A Federação Internacional de Automobilismo (FIA) avisou que não pretende acelerar decisões de segurança depois do forte impacto sofrido por Oliver Bearman durante o Grande Prêmio do Japão, realizado na última segunda-feira, 13 de abril de 2026, às 9h30 (horário local).
O diretor de monopostos da entidade, Nikolas Tombazis, informou que qualquer mudança no regulamento será analisada minuciosamente. “Todo acidente em alta velocidade é um choque, mas não podemos reagir com pressa”, declarou ao jornal britânico The Guardian.
Entenda o acidente
Na corrida em Suzuka, Bearman se aproximava de Franco Colapinto, da Alpine, quando foi surpreendido pela diferença de velocidade entre os carros.
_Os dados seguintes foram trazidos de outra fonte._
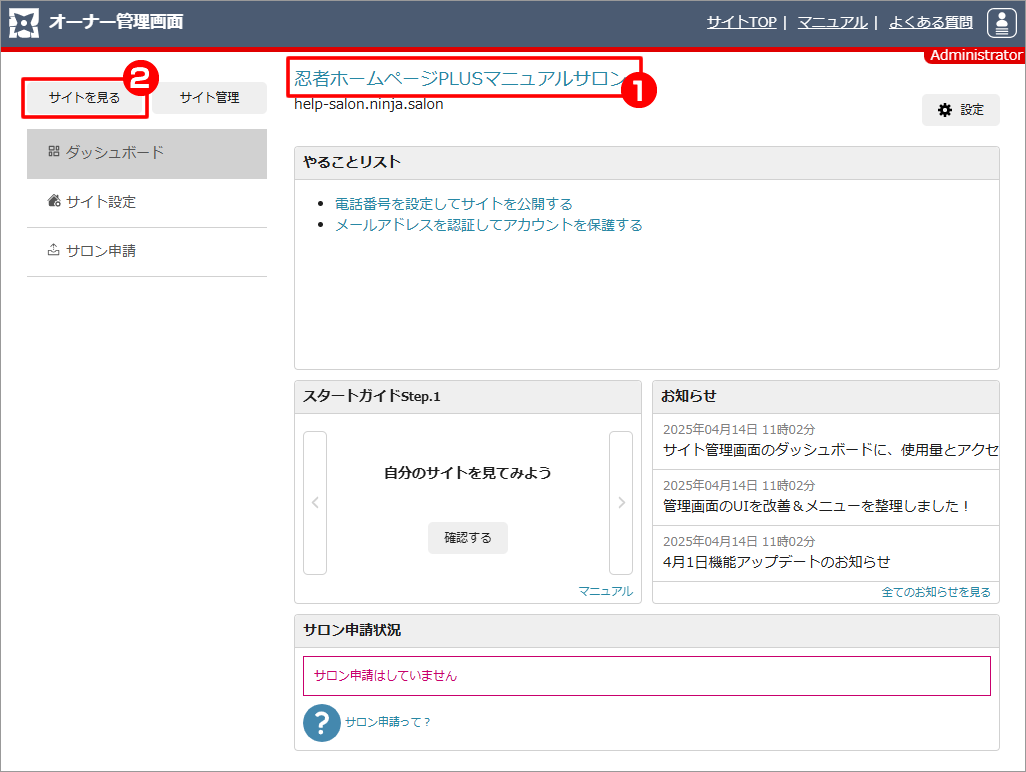Click the サイト管理 button
This screenshot has width=1026, height=772.
(209, 98)
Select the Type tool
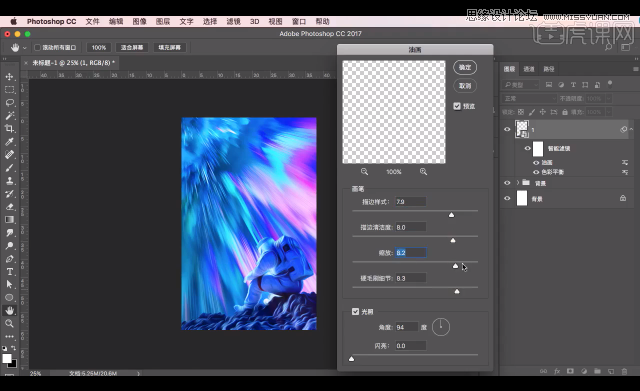 [x=9, y=271]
O britânico perdeu o controle, atravessou a área de escape coberta por grama e colidiu violentamente contra o muro. Apesar do impacto, ele deixou o cockpit sem ajuda e, após exames no centro médico do autódromo, recebeu liberação para seguir viagem.
Debate sobre velocidade e segurança
Tombazis lembrou que a disparidade de velocidade já vinha sendo discutida com as equipes antes mesmo do acidente, mas ainda falta tempo para avaliar todos os dados. “Quando introduzimos mudanças de forma apressada, corremos o risco de piorar a situação ou criar novos problemas”, alertou.
De acordo com o dirigente, a segurança segue como “prioridade máxima” na Fórmula 1. A federação voltará a se reunir com as escuderias na próxima semana para buscar consenso sobre possíveis ajustes antes da retomada da temporada, marcada para o GP de Miami, no mês que vem.